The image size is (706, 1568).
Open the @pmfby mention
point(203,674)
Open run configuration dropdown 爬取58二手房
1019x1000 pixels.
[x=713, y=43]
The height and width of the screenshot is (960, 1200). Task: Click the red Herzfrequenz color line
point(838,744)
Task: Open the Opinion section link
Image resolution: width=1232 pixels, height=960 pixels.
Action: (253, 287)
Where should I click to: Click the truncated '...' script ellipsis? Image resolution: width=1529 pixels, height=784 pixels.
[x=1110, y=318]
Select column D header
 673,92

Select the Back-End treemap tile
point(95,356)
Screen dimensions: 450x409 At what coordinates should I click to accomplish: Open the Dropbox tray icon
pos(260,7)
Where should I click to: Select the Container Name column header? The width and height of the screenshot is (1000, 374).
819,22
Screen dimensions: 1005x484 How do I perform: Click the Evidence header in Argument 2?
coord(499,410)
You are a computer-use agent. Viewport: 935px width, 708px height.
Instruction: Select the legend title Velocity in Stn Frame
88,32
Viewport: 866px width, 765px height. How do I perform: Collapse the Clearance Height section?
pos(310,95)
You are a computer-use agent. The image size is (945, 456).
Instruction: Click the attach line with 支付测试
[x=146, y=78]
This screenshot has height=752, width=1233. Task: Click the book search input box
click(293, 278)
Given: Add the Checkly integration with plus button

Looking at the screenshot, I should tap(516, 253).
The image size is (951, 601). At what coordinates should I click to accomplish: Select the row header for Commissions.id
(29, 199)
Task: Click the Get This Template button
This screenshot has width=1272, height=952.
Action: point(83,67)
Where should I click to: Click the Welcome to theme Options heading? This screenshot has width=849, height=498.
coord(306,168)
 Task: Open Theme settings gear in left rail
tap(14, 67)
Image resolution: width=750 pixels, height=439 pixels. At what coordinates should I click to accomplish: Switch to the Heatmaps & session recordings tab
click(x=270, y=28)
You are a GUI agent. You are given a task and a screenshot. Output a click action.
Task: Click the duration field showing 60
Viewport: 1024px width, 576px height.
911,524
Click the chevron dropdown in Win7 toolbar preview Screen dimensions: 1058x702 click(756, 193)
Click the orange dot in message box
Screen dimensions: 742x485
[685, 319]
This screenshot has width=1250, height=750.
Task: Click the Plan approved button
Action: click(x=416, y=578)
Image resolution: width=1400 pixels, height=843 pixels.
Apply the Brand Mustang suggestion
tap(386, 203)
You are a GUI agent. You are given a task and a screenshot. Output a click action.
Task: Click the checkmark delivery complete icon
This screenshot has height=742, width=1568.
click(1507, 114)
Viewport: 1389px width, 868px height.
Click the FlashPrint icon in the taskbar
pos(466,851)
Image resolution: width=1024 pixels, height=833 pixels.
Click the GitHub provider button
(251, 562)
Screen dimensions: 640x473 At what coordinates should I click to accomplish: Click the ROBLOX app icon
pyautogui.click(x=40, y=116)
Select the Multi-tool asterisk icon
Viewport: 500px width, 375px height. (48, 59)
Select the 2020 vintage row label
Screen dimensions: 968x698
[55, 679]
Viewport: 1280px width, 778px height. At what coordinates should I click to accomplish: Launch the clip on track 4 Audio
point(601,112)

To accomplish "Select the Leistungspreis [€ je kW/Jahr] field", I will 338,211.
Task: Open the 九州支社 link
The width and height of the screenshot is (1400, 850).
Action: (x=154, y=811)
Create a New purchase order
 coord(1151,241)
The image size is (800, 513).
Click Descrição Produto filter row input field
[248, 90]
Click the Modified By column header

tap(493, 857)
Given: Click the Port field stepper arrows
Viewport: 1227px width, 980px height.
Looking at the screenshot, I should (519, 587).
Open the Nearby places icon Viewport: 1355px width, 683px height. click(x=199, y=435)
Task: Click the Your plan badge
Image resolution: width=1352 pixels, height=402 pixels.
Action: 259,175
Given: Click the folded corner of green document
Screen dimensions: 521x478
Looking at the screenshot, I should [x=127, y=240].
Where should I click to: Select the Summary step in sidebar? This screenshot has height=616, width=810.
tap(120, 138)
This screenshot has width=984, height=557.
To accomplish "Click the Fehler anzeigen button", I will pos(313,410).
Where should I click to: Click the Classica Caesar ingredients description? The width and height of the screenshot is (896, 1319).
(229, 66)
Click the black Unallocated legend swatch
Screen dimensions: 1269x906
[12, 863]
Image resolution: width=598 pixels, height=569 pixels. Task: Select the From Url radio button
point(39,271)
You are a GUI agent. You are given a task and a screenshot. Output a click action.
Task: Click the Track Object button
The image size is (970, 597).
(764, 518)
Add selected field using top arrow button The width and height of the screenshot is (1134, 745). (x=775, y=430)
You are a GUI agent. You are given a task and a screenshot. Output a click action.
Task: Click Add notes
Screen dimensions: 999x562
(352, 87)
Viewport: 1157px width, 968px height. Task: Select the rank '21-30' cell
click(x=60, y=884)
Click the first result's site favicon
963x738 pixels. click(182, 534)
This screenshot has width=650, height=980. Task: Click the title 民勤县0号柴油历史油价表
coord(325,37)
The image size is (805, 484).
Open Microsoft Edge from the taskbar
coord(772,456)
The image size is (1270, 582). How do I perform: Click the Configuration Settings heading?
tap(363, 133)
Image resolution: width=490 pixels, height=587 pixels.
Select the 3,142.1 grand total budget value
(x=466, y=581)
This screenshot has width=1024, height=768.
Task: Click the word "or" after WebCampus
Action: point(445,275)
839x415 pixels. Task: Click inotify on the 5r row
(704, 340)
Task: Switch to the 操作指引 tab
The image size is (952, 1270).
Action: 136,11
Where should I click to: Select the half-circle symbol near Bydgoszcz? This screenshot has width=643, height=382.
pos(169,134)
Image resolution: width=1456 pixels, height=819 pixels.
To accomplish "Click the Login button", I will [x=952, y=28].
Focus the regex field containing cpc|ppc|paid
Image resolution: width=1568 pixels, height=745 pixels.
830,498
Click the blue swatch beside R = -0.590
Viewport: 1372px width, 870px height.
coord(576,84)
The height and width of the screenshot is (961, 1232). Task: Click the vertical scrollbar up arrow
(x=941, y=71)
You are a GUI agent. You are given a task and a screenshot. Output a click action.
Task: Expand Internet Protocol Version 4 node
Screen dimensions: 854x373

-=-=-

# Brief
In the entries above, find each line with the word "swatch" and copy it.

# Answer space
Click the black Unallocated legend swatch
Click the blue swatch beside R = -0.590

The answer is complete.